• Requirements: From the forum thread on rerouting Amtrak trains over the Rock Island line, return the passage between "Audiofyl has posted" and "of the flyover.", inclusive, copied character for character.

• Extract provided:
Regarding the rerouting of the St. Louis trains, the current Joliet-Chicago route on CN has the problem that there are *four* major at-grade crossings with other freight lines. The original CREATE plan involved major grade separations at all four locations. However, since CN basically pulled out of CREATE, the state has been looking into less concrete-intensive options which involve giving less money to CN. Accomodating Amtrak on the UP/CN line at Joliet is also expensive (the Joliet station master plan goes to great efforts to do this), while accomodating Amtrak on the Rock Island line is cheap.

I could definitely see the route via the Rock Island line being faster -- or at least, *more reliable* -- even with the backtracking needed from Union Station to the St. Charles Air Line.


----------



## afigg

Audiofyl has posted a new video of the progress on the Englewood Flyover: Metra Rock Island Englewood Flyover Construction update 8/6/14. Still a lot of landfill to complete on what I think is the southern end (near the start of the video), but they appear to have started to lay a track on the northern end of the flyover.


----------



## MisterUptempo

MetraUPWest said:


> The St. Louis HSR trains as well as the Texas Eagle will be routed over the Rock instead of the CN sometime after work on the flyover and Joliet station is completed- probably by this time next year.


This brings up two questions-

First, is there a specified time that Amtrak has to notify the public about a change of routing? While Chicago-Union Station and Joliet-Union Station will continue to be used, the Summit station would lose their stop on the Lincoln Service if the Rock Island was used.

Second, with all this talk about re-routing the CHI-JOL segment ahead of schedule, have you heard anything, MetraUPWest, about whether they would designate an existing Metra station to serve as the suburban stop on the route(if so, which one?), or whether they would just run express CHI-JOL? The decision on a suburban station has been part of the Tier II EIS, which won't be complete until some time next year.


----------



## MetraUPWest

I have not heard which stop will be the suburban stop on the Rock. I know there definitely is going to be one. My guess is that it would be Blue Island- the connection to the Rock Island, Beverly branch, and the Metra Electric there would be very beneficial. That's just my guess, though.


----------



## MattW

I believe the requirement for terminating service is 180 days of notice.

Blue Island seems like a good suburban stop to me as well.


----------



## MisterUptempo

MattW said:


> I believe the requirement for terminating service is 180 days of notice.
> 
> Blue Island seems like a good suburban stop to me as well.

• Data provided:
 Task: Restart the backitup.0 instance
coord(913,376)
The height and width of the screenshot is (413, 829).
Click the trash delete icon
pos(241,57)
...
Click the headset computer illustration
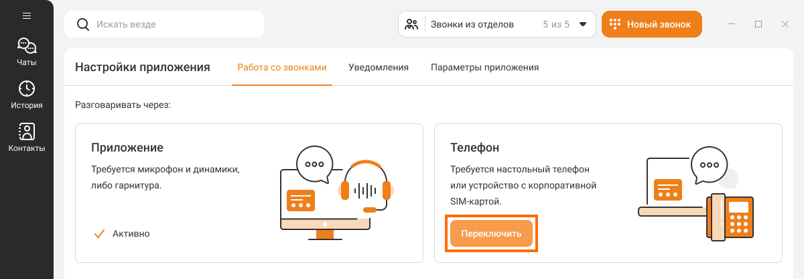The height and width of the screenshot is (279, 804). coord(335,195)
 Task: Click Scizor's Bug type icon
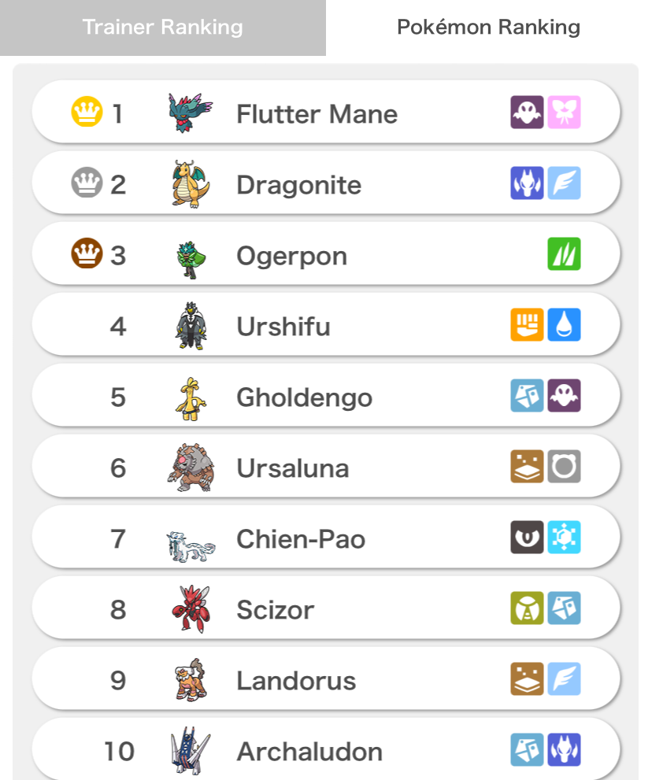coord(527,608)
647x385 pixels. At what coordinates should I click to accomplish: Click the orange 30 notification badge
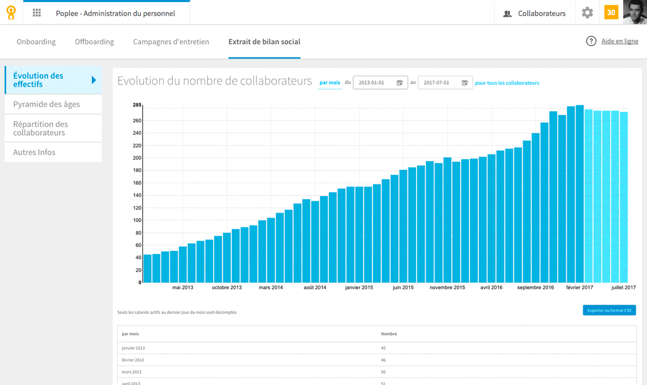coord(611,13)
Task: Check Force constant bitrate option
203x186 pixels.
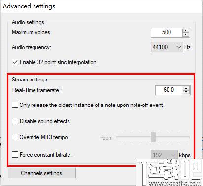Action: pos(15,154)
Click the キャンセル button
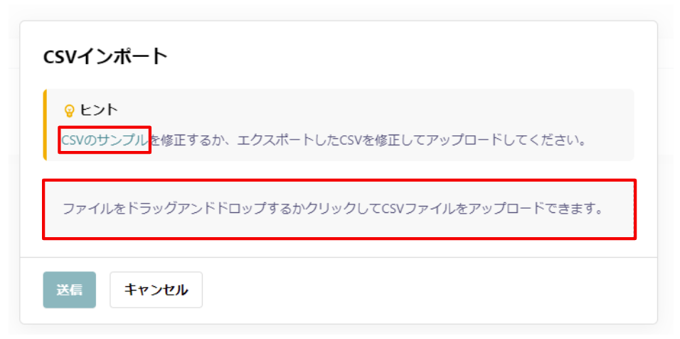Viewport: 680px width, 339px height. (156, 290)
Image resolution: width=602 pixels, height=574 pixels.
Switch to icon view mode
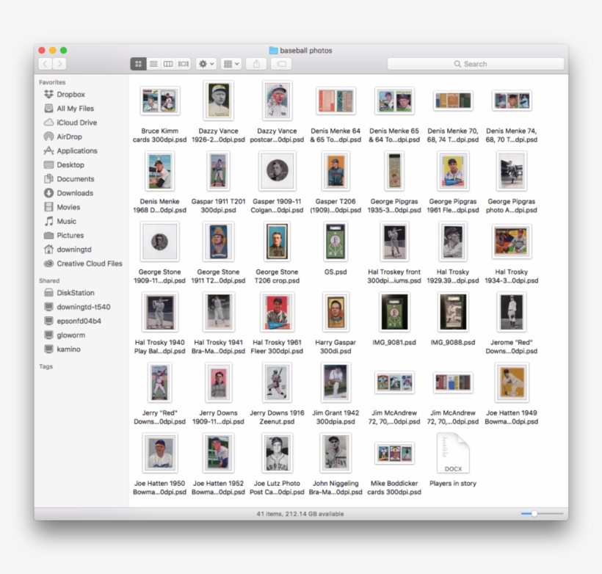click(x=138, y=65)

• Written reply:
Audiofyl has posted a new video of the progress on the Englewood Flyover: Metra Rock Island Englewood Flyover Construction update 8/6/14. Still a lot of landfill to complete on what I think is the southern end (near the start of the video), but they appear to have started to lay a track on the northern end of the flyover.